At this point, I don’t think many investors would consider Baidu (BIDU) and Google (GOOG) as similar companies. Sure, they both operate in the search business but the comparison stop there. Google was either kicked out or pulled off from China (depending on how you look at it) while Baidu (BIDU) mainly operates from the emerging world power. They both dominate their markets although Google’s market is obviously much bigger. One other main difference is that Baidu (BIDU) seems to believe in the benefits of something that Google (GOOG) clearly does not; stock splits.
A look back at Google
When Google did its initial IPO, on August 19th 2004, it was non-conventional in many ways. First off, it was not a traditional IPO in that every investor, small or big, had the opportunity to buy stocks since it was done through a dutch auction.

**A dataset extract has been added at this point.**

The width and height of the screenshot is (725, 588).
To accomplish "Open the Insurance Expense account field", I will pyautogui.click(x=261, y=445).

The market set the price at 85$ which brought up many questions, especially since the stock opened up over 100$ and never traded under the 100$ barrier. Traditionally, when companies do an IPO, they choose to do so at prices around 20$ or so. There are exceptions of course but that is the general range that is used. So seeing Google go for such a high price was a bit surprising.

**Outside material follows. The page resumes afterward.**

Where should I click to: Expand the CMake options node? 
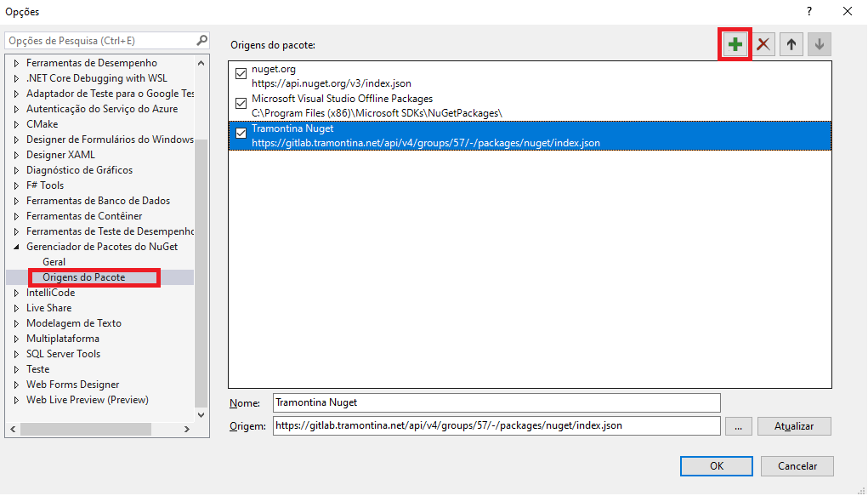point(15,124)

Just to clarify, the easy way to do a lower priced IPO would be to split all exisitng shares into 10 lower priced shares for example. That would have made the shares 10 x cheaper. But Google decided it was not going to do that, they would IPO at the price
It is a million dollar question of course isn’t it? Would investors prefer buying Google’s stock at 500$ (where it currently is) or buying a stock 10x more diluted for 50$. There are many different philisophies surrounding stock splits. The most “anti-split” person might be Warren Buffet. His stock has gone from a few hundred dollars to now being worth over 100,000$. Almost all companies would have split the shares at this point but Buffet, a practical man, believes that it would make no different. Why exchange 10 dimes for a dollar? It does come out to the same thing right?
But there is a counter to that argument. You can see in any store that consumers generally buy more of a lower priced items even if it comes down to the same thing. The same logic would probably apply to stocks. It is a debate with no end though. Think of an investor that wants to buy 2000$ worth of Google. Does he prefer buying 4 shares at the current price or perhaps 100 at a lower price. It might be psychological only but many investors would prefer the 100 shares at a lower price. Logical or not, more buyers can bring higher stock prices which is obviously good for Google. You could find hundreds of companies that believe in doing a split and others that don’t, there is no clear answer…
We can discuss it all we want but in the end it seems like a philosophy and Google has decided to avoid stock splits while Baidu went ahead and did one on May 12th. They went ahead and did a 10 for 1 stock split moving from a 700$+ stock price to just over 70$.
Did it pay off?
The end result is that it paid off big time. The day after the split, while the Nasdaq moved up slightly (1.8%), Baidu moved up 9.5% with no other significant news contributing to the jump!!! For a company with a market cap of $25 billion, even a gain of 5-7% is huge. Did Baidu just create value through its split? Of course, there is no official reason as many other explanations could be used… but it certainly looks to me like this split was a very good move by Baidu… Do you guys agree?